[Items from a data source]
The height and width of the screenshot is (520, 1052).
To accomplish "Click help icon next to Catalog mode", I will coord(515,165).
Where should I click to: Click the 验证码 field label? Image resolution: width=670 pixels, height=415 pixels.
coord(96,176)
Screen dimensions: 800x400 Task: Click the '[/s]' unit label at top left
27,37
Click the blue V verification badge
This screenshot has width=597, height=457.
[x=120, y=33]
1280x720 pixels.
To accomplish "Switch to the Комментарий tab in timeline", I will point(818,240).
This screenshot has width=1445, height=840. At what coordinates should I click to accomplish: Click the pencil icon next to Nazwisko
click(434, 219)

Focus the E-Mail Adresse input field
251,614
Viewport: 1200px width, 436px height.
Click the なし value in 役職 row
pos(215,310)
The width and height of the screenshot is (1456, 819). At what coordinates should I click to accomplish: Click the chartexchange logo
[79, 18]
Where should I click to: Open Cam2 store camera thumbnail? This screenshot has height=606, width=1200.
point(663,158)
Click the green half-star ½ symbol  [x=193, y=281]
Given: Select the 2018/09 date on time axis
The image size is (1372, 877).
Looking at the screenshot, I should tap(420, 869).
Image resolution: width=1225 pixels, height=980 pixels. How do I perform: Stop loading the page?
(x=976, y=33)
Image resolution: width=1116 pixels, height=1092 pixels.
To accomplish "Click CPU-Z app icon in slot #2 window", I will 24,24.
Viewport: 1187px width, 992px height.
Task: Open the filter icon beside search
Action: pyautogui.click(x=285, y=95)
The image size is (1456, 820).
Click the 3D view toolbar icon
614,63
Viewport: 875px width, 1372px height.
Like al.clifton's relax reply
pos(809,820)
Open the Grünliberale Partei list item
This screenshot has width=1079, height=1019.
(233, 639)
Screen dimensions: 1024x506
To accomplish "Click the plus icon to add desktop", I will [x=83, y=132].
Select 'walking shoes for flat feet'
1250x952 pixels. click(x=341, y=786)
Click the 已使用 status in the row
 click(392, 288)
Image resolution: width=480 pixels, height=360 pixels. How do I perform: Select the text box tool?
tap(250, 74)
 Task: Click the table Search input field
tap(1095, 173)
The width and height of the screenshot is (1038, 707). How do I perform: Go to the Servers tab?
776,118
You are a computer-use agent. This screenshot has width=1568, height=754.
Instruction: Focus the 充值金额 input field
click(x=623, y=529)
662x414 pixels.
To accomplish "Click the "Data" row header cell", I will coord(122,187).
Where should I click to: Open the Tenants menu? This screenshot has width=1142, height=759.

◆ ACTIVITY
Every line from the one containing "Image resolution: width=480" through the last line of the entries above must be output exactly. Leave the rest out.

◆ OUTPUT FOR THIS EXERCISE
Image resolution: width=480 pixels, height=360 pixels. How do I perform: Select the text box tool?
tap(250, 74)
 Task: Click the table Search input field
tap(1095, 173)
The width and height of the screenshot is (1038, 707). How do I perform: Go to the Servers tab?
776,118
You are a computer-use agent. This screenshot has width=1568, height=754.
Instruction: Focus the 充值金额 input field
click(x=623, y=529)
662x414 pixels.
To accomplish "Click the "Data" row header cell", I will coord(122,187).
Where should I click to: Open the Tenants menu? This screenshot has width=1142, height=759.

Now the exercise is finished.